Vivo – “Contestatório, muito na primeira pessoa, significando o porta voz de um grito”.
Espelho Cristalino – “Eu diria que o rock estaria ali, porque tinha uma pegada de rock”.
Na sequência do seu trabalho – “Eu passei uma época tocando com Jackson do Pandeiro e aprendi o gosto de fazer música, de trabalhar com ritmos. Pintou o lado mais negro de minha música, apesar de não ser negro. Mas a minha cultura é negra e absorvi isto na infância vendo os cocos, o maracatu, os forrós. Então a minha poesia se tornou cada dia mais preciosa. Eu perdi um pouco daquela coisa agressiva porque não aguentava mais gritar”.
Rubi – “Belo, puro, cristalino que não dá para ser discutido em outro nível”.
E depois do Rubi? – “Se eu continuar nessa vai virar meloso, o romântico, o chato. Eu estou atrás de uma coisa mais suja, contestatória, moleque. Eu cheguei a um ponto de maturação no meu trabalho que agora eu quero ser imaturo no meu próprio trabalho”.
Regional x Universal – “Uma música de Ray Charles é universal. É uma música que vem dos negros do sul da América. Ela é tão regional quanto a música de Luis Gonzaga (…) agora, simplesmente a música de Ray Charles teve uma alavanca para mover o mundo. Esta alavanca é o dinheiro, é a máquina americana”.
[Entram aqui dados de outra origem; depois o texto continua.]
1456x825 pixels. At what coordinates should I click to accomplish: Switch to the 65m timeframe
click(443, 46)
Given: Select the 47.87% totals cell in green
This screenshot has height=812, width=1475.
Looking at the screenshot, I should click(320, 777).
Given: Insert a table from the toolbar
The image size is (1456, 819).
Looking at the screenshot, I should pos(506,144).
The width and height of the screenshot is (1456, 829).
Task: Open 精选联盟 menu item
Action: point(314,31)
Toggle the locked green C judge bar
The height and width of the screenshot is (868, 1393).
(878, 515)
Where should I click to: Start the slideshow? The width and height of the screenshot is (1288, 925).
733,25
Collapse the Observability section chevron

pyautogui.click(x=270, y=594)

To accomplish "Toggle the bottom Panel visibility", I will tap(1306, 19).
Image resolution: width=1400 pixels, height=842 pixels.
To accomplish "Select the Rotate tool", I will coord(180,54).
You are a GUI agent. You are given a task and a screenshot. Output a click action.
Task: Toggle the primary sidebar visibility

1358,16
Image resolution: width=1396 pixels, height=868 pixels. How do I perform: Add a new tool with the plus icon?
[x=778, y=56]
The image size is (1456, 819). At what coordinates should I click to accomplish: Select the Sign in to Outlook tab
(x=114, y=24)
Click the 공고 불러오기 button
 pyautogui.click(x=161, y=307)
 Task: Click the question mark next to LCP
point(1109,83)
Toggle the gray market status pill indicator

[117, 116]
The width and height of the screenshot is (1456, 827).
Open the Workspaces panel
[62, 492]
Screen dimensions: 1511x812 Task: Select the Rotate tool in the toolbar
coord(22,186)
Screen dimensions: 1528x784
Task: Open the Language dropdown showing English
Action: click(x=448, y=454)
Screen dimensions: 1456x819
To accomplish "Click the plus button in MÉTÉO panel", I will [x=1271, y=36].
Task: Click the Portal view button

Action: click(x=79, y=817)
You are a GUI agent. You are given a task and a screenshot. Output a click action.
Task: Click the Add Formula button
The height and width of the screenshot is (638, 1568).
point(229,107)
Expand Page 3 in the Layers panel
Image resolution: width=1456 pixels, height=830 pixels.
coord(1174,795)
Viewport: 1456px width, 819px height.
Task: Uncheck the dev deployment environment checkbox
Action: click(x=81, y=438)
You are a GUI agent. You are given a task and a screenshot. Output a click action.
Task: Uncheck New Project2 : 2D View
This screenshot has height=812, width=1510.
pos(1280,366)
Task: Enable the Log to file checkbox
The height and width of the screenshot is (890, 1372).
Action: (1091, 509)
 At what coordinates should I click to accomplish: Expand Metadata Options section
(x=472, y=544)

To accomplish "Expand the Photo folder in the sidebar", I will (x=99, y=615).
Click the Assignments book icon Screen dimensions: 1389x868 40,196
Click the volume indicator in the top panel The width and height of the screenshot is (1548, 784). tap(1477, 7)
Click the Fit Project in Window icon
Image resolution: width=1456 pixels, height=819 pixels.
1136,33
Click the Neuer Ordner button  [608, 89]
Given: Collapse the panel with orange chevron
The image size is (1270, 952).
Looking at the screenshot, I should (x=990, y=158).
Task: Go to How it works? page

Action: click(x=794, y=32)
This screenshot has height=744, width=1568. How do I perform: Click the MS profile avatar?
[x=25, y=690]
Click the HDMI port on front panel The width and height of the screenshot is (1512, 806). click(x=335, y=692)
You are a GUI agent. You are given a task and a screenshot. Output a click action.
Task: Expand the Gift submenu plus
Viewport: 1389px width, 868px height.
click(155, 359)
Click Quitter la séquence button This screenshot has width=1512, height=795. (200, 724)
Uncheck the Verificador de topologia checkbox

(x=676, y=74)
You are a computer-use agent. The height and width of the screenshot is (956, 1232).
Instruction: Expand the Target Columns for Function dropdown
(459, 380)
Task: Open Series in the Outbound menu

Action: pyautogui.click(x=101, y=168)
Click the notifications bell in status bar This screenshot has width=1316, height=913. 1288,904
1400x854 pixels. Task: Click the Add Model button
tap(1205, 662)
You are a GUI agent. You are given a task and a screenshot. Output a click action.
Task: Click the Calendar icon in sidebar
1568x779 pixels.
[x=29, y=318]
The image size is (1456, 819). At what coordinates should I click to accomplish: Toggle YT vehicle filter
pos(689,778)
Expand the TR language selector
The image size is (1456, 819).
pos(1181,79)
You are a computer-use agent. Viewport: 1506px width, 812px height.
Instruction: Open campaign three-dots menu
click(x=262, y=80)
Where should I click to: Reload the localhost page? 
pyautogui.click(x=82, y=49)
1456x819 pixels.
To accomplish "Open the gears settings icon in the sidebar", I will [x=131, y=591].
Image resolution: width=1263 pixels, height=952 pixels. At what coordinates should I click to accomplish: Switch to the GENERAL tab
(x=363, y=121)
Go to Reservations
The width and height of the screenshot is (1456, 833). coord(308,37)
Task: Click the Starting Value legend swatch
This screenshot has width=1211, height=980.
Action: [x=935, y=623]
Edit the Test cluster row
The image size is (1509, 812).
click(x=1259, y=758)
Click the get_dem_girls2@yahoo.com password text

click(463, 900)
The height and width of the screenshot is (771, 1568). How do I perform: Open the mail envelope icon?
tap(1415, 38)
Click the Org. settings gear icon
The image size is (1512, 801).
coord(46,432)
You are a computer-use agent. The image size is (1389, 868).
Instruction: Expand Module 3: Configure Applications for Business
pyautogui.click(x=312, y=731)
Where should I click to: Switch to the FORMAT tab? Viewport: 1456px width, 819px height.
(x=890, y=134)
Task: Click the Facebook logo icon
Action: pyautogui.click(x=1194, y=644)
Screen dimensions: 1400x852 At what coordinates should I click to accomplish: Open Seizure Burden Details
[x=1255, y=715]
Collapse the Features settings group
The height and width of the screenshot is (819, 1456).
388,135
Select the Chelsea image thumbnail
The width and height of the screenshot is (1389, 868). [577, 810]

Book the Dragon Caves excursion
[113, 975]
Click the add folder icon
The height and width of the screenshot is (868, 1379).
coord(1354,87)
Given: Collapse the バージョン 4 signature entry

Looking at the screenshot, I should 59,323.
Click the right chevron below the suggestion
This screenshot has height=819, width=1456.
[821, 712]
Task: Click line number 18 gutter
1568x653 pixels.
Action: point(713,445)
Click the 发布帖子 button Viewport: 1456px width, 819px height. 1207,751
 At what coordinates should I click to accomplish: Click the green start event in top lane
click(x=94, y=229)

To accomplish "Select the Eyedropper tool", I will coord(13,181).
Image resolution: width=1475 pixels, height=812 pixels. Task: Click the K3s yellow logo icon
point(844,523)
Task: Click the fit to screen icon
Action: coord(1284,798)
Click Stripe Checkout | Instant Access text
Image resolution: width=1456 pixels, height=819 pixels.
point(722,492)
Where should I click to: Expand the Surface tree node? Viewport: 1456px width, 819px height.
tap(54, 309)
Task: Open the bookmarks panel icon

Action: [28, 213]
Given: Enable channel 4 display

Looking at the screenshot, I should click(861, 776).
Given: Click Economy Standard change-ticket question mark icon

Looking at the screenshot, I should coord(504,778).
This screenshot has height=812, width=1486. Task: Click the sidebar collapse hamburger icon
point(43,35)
Regional x Universal – “Evidentemente a máquina que assessora minha música é muito menor do que a que assessora Mick Jagger ou Michael Jackso. Se me dessem uma máquina igual eu seria no mínimo igual a eles porque minha música é boa pra caramba e eu sou um artista do c… êta porra! (risos).
Pergunta cretina – “Uma vez cantei num festival na Suiça e o locutor me fez essa pergunta que acho meio cretina, meio facistóide: ‘O que você acha de cantar depois de Joan Baez?’ Eu digo: o que ela acha de cantar antes de mim” (risos).
O novo, a meia idade e a velhice – Eu gosto muito do ancião porque ele é criança, chega perto da criança. Eu não gosto muito da meia idade porque ela é careta sempre. O velho não está esperando mais nada, o novo está querendo muito e o meio está guardando para a velhice. Eu não quero ser careta porque ser careta é ser reacionário, é ser conservador, deixar que o estabelecido lhe consuma”.
Entrevistei Alceu uma segunda vez para o Página 3. Certo dia estava em São Paulo quando vi Alceu atravessando a rua. Claro, fui em sua direção e me apresentei recordando das entrevistas. Ele lembrou na hora e ainda comentou que foram duas entrevistas bem malucas.